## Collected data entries
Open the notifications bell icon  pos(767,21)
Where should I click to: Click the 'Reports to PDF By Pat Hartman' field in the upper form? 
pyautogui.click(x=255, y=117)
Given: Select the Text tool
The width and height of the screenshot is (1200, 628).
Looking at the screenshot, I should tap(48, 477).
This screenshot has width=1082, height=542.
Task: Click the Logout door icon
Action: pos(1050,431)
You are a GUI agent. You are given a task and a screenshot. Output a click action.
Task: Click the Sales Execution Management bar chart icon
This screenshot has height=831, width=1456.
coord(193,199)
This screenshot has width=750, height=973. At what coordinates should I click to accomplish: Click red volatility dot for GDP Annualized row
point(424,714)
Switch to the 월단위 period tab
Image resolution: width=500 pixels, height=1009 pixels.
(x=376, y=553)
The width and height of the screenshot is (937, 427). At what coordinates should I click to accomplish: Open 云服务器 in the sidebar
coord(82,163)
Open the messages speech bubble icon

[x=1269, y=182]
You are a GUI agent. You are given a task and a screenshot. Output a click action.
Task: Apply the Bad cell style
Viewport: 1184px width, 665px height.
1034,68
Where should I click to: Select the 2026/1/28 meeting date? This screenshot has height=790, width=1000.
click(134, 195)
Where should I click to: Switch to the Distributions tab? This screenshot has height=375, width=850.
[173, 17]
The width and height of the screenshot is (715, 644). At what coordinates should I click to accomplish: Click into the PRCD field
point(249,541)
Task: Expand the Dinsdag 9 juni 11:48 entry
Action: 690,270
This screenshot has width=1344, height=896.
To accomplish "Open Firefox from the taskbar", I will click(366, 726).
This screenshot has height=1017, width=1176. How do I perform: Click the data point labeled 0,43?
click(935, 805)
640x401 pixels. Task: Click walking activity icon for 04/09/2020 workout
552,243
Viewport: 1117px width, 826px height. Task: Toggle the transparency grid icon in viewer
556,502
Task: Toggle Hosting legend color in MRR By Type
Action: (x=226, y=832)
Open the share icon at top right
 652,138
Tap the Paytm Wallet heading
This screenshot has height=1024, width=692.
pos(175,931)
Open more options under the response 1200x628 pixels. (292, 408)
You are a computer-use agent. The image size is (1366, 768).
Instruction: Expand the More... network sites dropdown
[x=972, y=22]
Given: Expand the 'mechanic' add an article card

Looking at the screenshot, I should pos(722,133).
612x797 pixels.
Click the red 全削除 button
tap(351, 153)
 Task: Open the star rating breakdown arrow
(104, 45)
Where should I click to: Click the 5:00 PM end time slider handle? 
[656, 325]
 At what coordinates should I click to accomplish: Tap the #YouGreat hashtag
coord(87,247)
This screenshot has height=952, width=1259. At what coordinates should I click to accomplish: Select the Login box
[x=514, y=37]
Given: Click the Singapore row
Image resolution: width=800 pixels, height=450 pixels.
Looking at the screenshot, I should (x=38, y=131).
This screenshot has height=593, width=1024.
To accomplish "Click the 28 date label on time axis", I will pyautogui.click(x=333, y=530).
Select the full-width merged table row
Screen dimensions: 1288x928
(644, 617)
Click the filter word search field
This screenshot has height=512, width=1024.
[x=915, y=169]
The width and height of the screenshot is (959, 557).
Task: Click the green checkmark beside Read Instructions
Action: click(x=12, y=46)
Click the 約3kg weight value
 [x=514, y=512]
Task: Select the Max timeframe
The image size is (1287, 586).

## Exercise goal
Would you please copy exactly the part of the entries above that begins at the line containing "Image resolution: width=800" and ends at the line containing "This screenshot has height=593, width=1024.", both lines included?

## Answer space
Image resolution: width=800 pixels, height=450 pixels.
Looking at the screenshot, I should (x=38, y=131).
This screenshot has height=593, width=1024.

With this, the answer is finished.